Nice work! I still have fond memories years ago of the first time I managed to get twin graphics cards working properly with FS so I could have the instrumentation on my PC screen and the outside world projected on the wall in my office in front of me.
Sigh, I still have drawers full of CDs of Flight Sim expansions etc. sitting around. Terribly sad that Microsoft canned the entire team and the project will not move forward any more, after so many decades. I still have really vivid memory of seeing FS1 run for the first time on an IBM PC monochromatic green screen - achieving the impossible even before graphic cards were a thing!
Yeah, I'm certain that lots of people bought FSX, so it always puzzled me that they didn't do anything about it as the years went by. Granted, FSX was truly crippled by terrible performance, and it really hasn't aged well. It doesn't even run all that well on today's hardware, more than a decade later.
I remember that blowing our minds when we first saw it.
I miss all the Easter eggs in software. These days people just add the Konami code JS to their web site or app then pat themselves on the back for being original.
In the pre-win95 era, I think more MS programs had easter eggs than lacked them. Both solitare and minesweeper had cheat-codes (I used the latter to defeat my sister's high-score of 14s on small, getting a 2s. She was ufrious, erased all the high-scores and spent days getting her score back down to that).
I don't think Dovetail will do anything past act like a third party payware developer under the guise of Steam DLC. At least they took initial steps to fix the horribly unoptimized engine which runs pretty smooth other than still loving to crash in certain situations.
No, they were not. Flight Simulator 1 was released for PC in the early 1980s (see 1), and even earlier for Apple II. Consumer graphics cards were not widely adopted until quite a bit later.
I'm sure this is just arguing about definitions, but the Color Graphics Adapter (CGA)[1] was a graphics card. I don't know what else you could call it.
I think the distinction you want is that CGA was a graphics card but later things that made graphics faster were graphics accelerators. These days a graphics output without at least some hardware acceleration is unthinkable.
Ok, that's fair. The CGA is technically a graphics card. I personally don't consider the true graphics card era to have started until VGA became a thing in the late 1980s.
IBM's MDA cards didn't support direct pixel addressing, which is one of the reasons I had a Hercules Graphics Card (original from 1982).
I spent way too much time trying to get various games to work with SIMCGA. Not only did it cause a massive slowdown (single-digit fps - or worse - was common) as it copied writes to VGA addresses into Hercules address space, the conversion from (e.g.) 320x200@16 onto a display that only supported 720x348@1 created usually required dropping/doubling lines at non-integer ratios, skewing the aspect ratio, and other nasty hacks[1].
I was very happy, years later, when I finally upgrade to a Trident TVGA9000B.
No, I am pretty sure this was pre-CGA... I worked for an IBM dealer back then, shipping the original IBM PC.
I recall it being a BIG deal when FS ran on the old 80x25 green screen monitor. This was before even the Hercules display adapter that let you manipulate things at the pixel level. IIRC the Microsoft engineers were one of the first to do pixel level animation on essentially a text display system.

• **Given problem A**
In the discussion of Flight Simulator, which graphics card did one commenter finally upgrade to years later?
The records that follow the discussion are unrelated to it.

• **Materials provided**
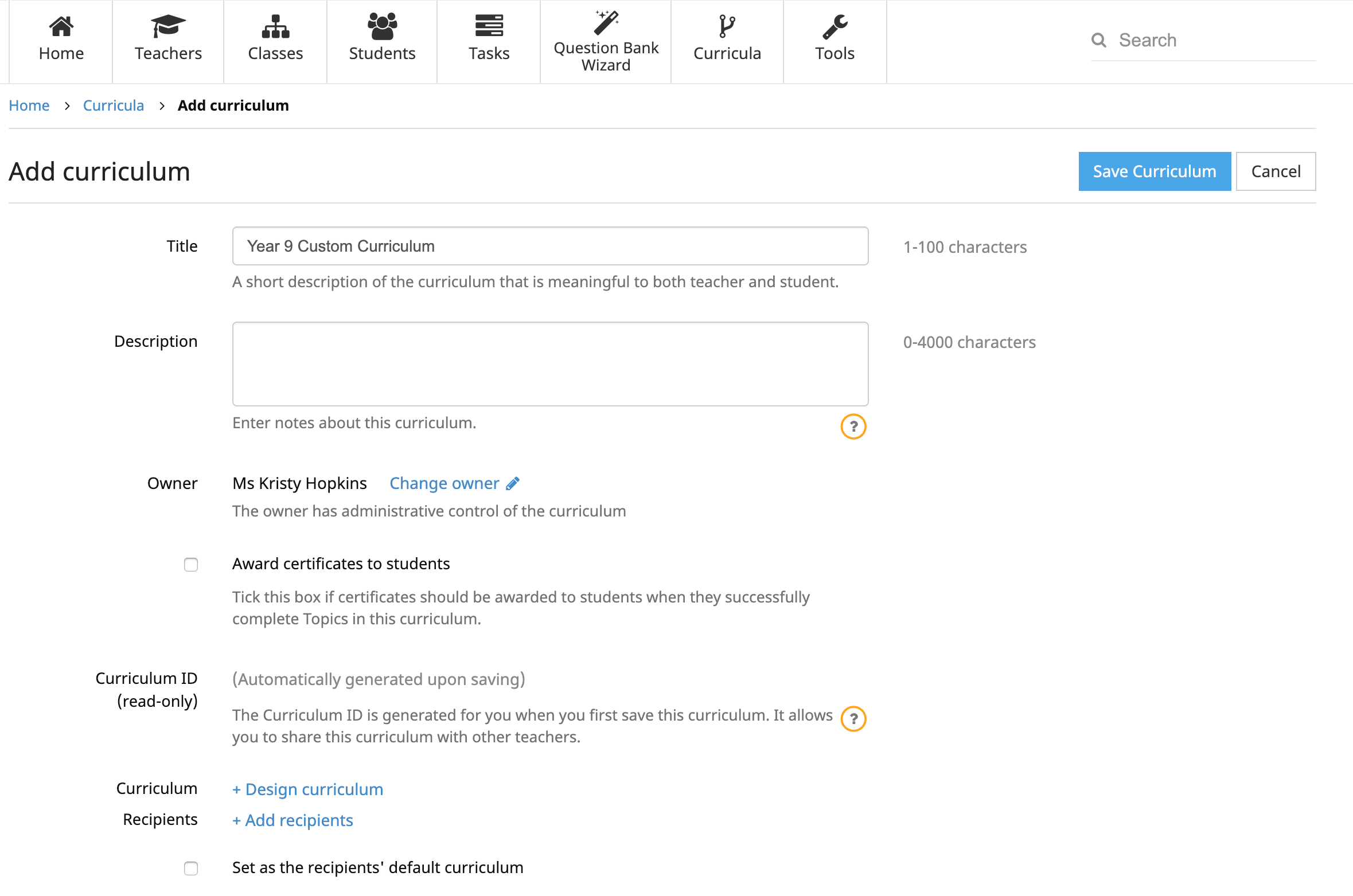Screen dimensions: 1353x896
Task: Click the Tools wrench icon
Action: point(835,26)
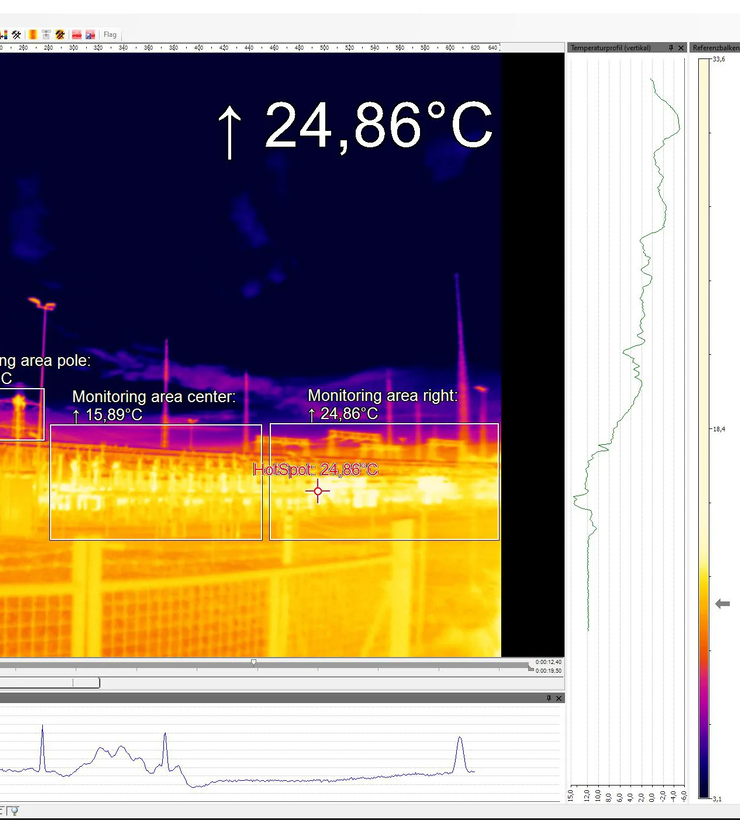Click the grey layout icon in toolbar
740x820 pixels.
pyautogui.click(x=46, y=35)
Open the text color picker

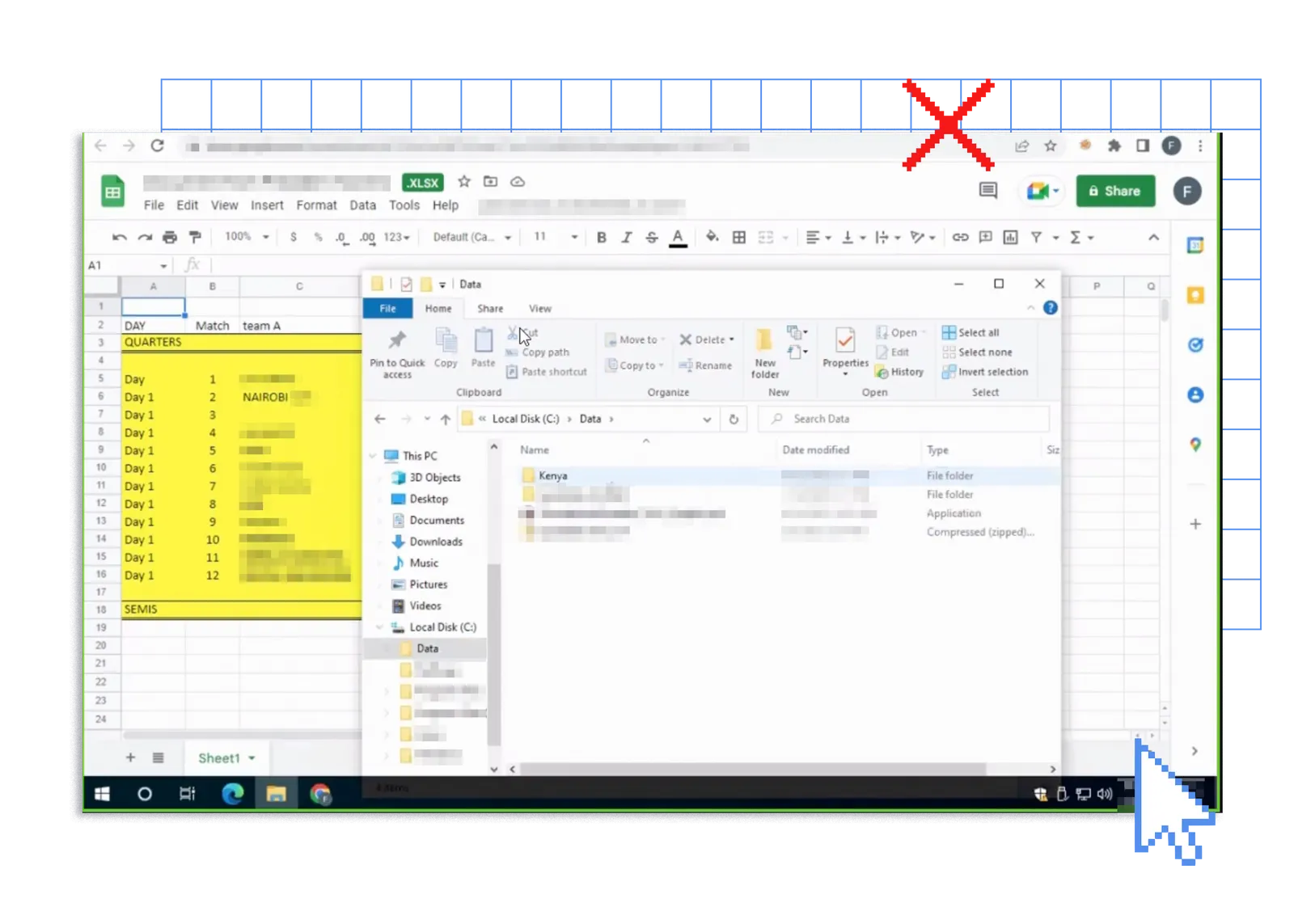[x=678, y=238]
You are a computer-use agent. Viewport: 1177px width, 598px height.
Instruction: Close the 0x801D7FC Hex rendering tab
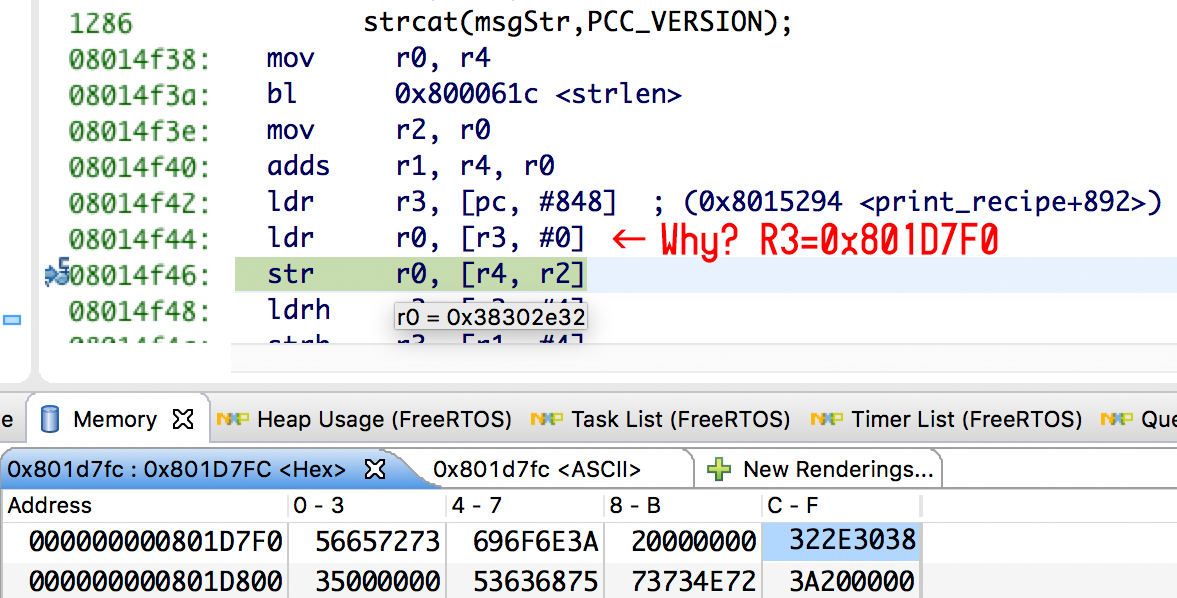[x=373, y=469]
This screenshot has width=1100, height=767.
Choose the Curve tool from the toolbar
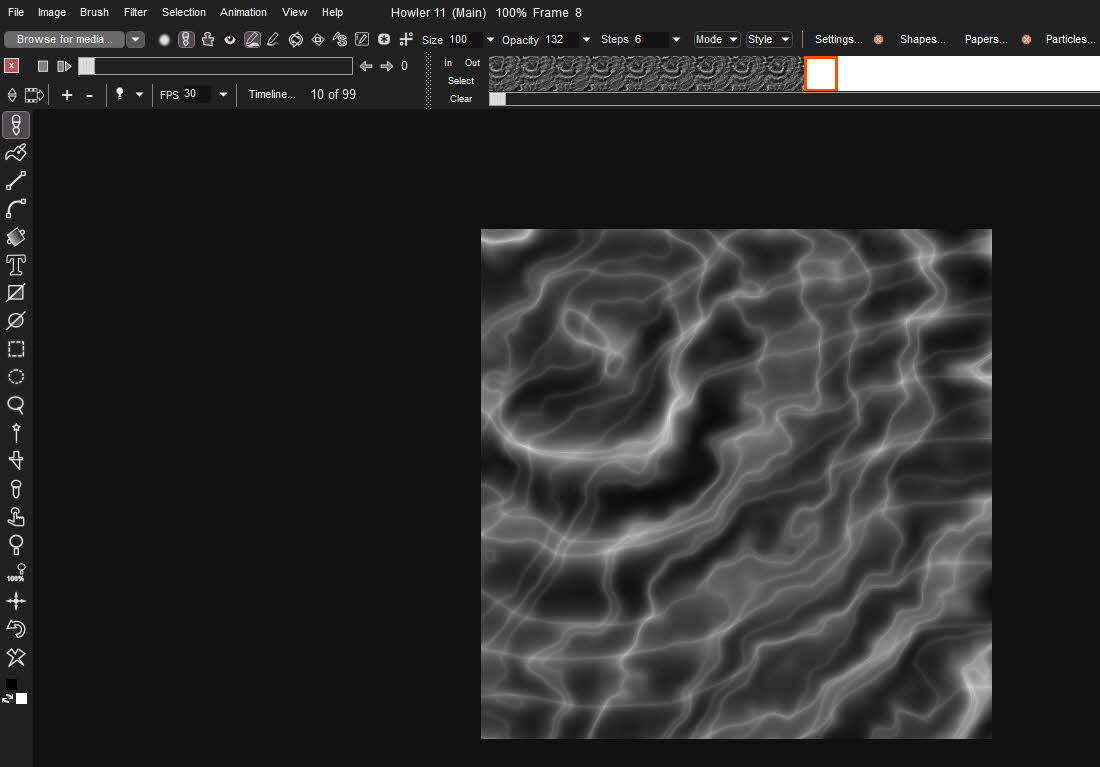point(15,208)
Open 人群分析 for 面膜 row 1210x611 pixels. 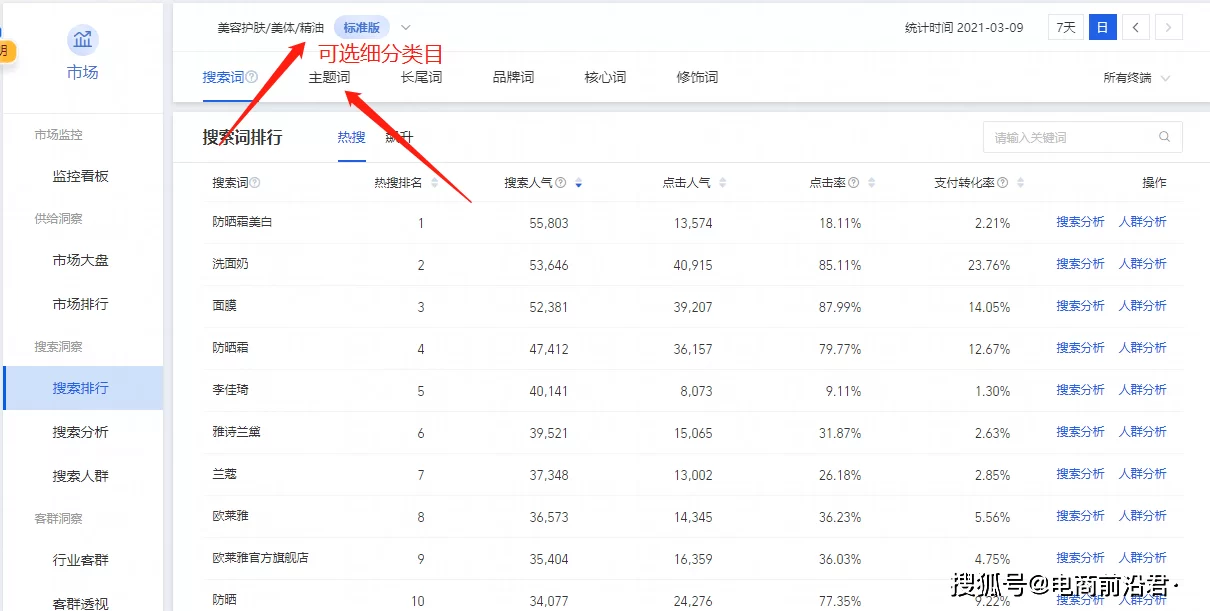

• **Given problem B**
Extract every line of the records that contains the string "width".

• **Written response A**
A Trident TVGA9000B.

• **Written response B**
You are a computer-use agent. Viewport: 1177px width, 598px height.
This screenshot has width=1100, height=767.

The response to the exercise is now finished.